Die Verjährung ist keine Erfindung neuzeitlicher Weicheier, sondern bereits zur Zeit der alten Römer bekannt ( „longi temporis praescriptio“). Im Strafrecht hat sie mehrere Zwecke. Einmal sollen die Strafverfolgungsbehörden angespornt werden, die Strafverfolgungsmaßnahmen , also zunächst die Ermittlungen, mit Vollgas zu betreiben und nicht unnützt herumzutrödeln, zum anderen ist es so, dass allgemein der Wunsch nach einer Bestrafung mit zunehmendem Zeitablauf abnimmt.

Wie man an den öffentlichen Reaktionen auf den Freispruch im Fall Lolita Brieger sieht, ist das aber keineswegs in allen Fällen so. Die meisten
kratzt es aber tatsächlich nicht, wenn vor vielen Jahren einmal ein Einbruch oder eine Beleidigung oder eine Körperverletzung stattgefunden hat.

Dass der Tod eines Menschen etwas ist, was nicht so einfach vergeben und vergessen werden sollte, hat auch der Gesetzgeber berücksichtigt indem
die Verjährungsfristen mit 20 und 30 Jahren für Totschlag schon recht lang sind und ein Mord nie verjährt.

Wie kann es dann sein, dass der "Mörder" von Lolita Brieger wegen Eintritts der Verjährung freigesprochen werden konnte , wie ich in allen
möglichen Foren lese?
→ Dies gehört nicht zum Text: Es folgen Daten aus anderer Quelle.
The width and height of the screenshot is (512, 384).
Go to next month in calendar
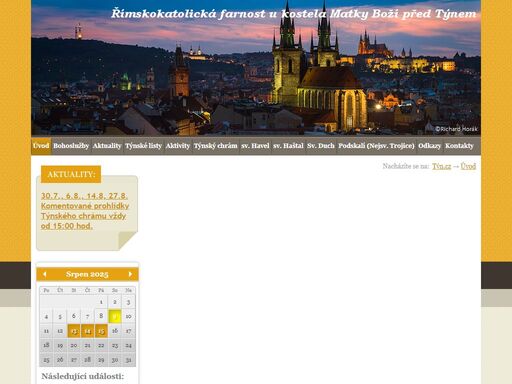(x=130, y=274)
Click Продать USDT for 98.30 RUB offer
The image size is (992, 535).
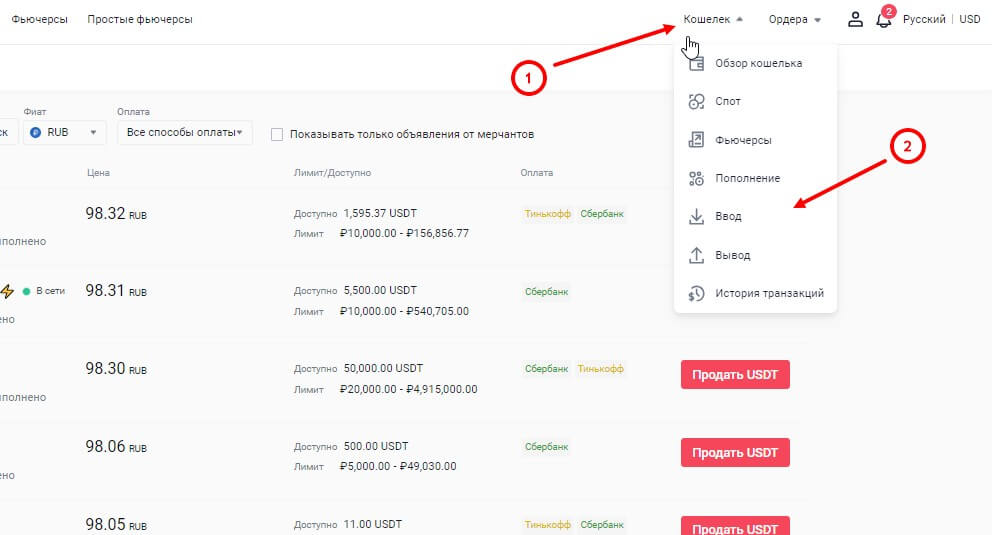[x=735, y=375]
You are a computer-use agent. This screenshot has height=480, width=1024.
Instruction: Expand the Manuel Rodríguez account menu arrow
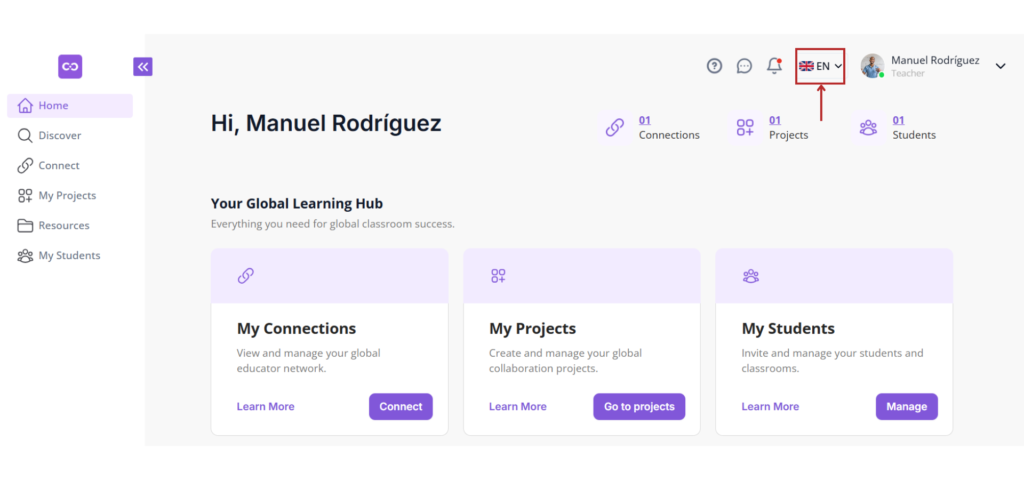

Nun, das liegt daran, dass das Gericht einen Mord eben nicht beweisen
konnte.


http://static2.wn.de/var/storage/images/wn/startseite/nrw/nrw-urteil-im-mordprozess-lolita-brieger-faellt/30004763-1-ger-DE/NRW-Urteil-im-Mordprozess-Lolita-Brieger-faellt_image_630_420f.jpg

Nicht jede Tötung eines anderen Menschen ist ein Mord. Die Vorstellungen von juristischen Laien, was ein Mord und was ein Totschlag ist, sind
leider meistens falsch. Wenn ich dieses Thema in einem Rechtskundekurs anspreche, kommen immer wieder die selben Irrtümer zum Vorschein. Ein
Mord sei vorsätzlich begangen, beim Mord wolle der Täter töten usw.... . Ja , ja, das stimmt ja auch, aber auch ein Totschlag ist die
vorsätzliche also willentliche Tötung eines Menschen - das macht gerade nicht den Unterschied.
Diese Fehlvorstellungen werden unter anderem durch Krimis gefördert. Zum Leidwesen meiner Frau (" das ist doch nur ein Krimi" ) kann ich mich
nicht daran gewöhnen, dass einem das Fernsehen oft eine fahrlässige Tötung, eine Körperverletzung mit Todesfolge oder auch einen Totschlag als Mord "verkaufen" will. Gut, ich habe ja eingesehen, dass Zweck eines
Krimis die Unterhaltung von Zuschauern durch Mordermittlungen und nicht eine Form von Volksbildung ist, ich glaube aber, dass es der Spannung keinen Abbruch täte, wenn der Tatortkommissar mal einen Totschlag statt
eines Mordes ermittelt. Aber das ist ein anderes Thema.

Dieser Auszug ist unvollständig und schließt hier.